Under these circumstances, a rebuild and critical mass of talent makes a lot of sense. Of course, a lot of teams try to rewrite their circumstances by making change sin the front office, but the White Sox aren't one of those teams.

From bobsquad:

Say the only other bat the Sox add is a righty (Ozuna, Castellanos). Do we see Ricky do something like bat Zack Collins cleanup to compensate?

I don't think so. If the Sox wanted lineup balance uber alles, I'm guessing Yasmani Grandal occupies the role that they wanted Yonder Alonso to lock down last year. I'd think the 2-3-4-5 is pretty much set with Yoan Moncada, Jose Abreu, Yasmani Grandal and Eloy Jiménez/Nicholas Castellanos/Marcell Ozuna. If the Sox got a lefty like Joc Pederson to fill the role Castellanos and Ozuna occupy in this scenario, then he and Grandal would probably be in the fourth/sixth spots, whichever order seems better.

Asinwreck asks:

Does the long-overdue election of Marvin Miller to the Hall of Fame affect the union's rhetoric and strategy in the CBA negotiations?

Not automatically. As we saw with Harold Baines last year, a favorable electorate has a lot to do with it, and Miller had probably the best jury he could hope for. Jay Jaffe broke it down:

All six Hall of Fame players on the committee (George Brett, Rod Carew, Dennis Eckersley, Eddie Murray, Ozzie Smith, and Robin Yount) were among those who participated in the seven-week 1981 players’ strike led by Miller, and five of them (all but Brett) went through free agency at least once. Additionally, only one owner (David Glass) was among the six executives on the committee, but he didn’t buy the Royals until 1993, well after Miller’s tenure as executive director. None of the five other execs (former GMs Sandy Alderson, Dave Dombrowski, Walt Jocketty, Doug Melvin, and Terry Ryan) were in upper management during Miller’s run nor were they legacies of labor skirmishes like so many Gileses and MacPhails; Reinsdorf, who was pivotal in both the game’s late-1980s collusion scandal and the 1994 players’ strike, as well as on last year’s Today’s Game Era Committee, was not involved in this vote.
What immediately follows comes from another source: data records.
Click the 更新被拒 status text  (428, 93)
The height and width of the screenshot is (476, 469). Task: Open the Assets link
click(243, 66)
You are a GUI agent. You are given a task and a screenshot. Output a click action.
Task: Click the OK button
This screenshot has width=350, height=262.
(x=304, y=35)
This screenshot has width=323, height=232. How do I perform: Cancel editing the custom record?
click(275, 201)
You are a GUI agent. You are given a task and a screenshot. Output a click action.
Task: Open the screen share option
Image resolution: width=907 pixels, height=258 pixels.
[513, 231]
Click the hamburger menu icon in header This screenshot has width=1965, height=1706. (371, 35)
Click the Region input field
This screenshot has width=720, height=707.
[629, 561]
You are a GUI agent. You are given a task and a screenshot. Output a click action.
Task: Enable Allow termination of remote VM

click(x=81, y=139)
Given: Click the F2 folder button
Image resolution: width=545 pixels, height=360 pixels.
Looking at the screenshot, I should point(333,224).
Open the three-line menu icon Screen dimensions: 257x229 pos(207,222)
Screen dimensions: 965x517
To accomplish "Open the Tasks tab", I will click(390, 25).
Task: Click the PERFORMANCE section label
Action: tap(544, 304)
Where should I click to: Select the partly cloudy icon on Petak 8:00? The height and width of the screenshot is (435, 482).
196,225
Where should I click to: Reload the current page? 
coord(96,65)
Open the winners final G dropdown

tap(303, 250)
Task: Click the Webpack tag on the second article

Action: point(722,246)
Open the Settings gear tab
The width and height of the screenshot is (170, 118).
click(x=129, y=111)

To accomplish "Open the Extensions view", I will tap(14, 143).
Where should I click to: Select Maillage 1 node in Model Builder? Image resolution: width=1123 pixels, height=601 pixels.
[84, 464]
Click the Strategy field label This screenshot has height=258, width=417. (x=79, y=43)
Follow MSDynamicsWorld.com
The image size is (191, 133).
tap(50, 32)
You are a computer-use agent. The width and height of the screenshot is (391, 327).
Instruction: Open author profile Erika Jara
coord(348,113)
Additionally, Brett, Carew, Eckersley, Yount, Alderson, Glass, and media member Steve Hirdt of the Elias Sports Bureau were on the aforementioned 2018 Modern Baseball panel, where Simmons fell just short.

Media members Bill Center, Jack O’Connell, and Tracy Ringolsby rounded out the panel. Hirdt, O’Connell, and Ringolsby also served on the 11-member Historical Overview Committee that built this ballot.

So I don't think this marks some kind of big swing in union support in and of itself.

That said, Miller didn't want to get in the Hall of Fame posthumously, and Joe Posnanski thinks it wasn't just frustration talking. It would have been dangerous to put Miller in front of a microphone during a signature event of baseball's calendar, with all the power brokers watching. It's theoretically safer now.

Assuming somebody accepts the honor on his behalf, it's not out of the question that he or she could use the floor to try to plant a flag for labor. I wouldn't count on it because it's a lot to ask, but it's probably the speech I'm most looking forward to watching, just to see if somebody comes close to conjuring his spirit.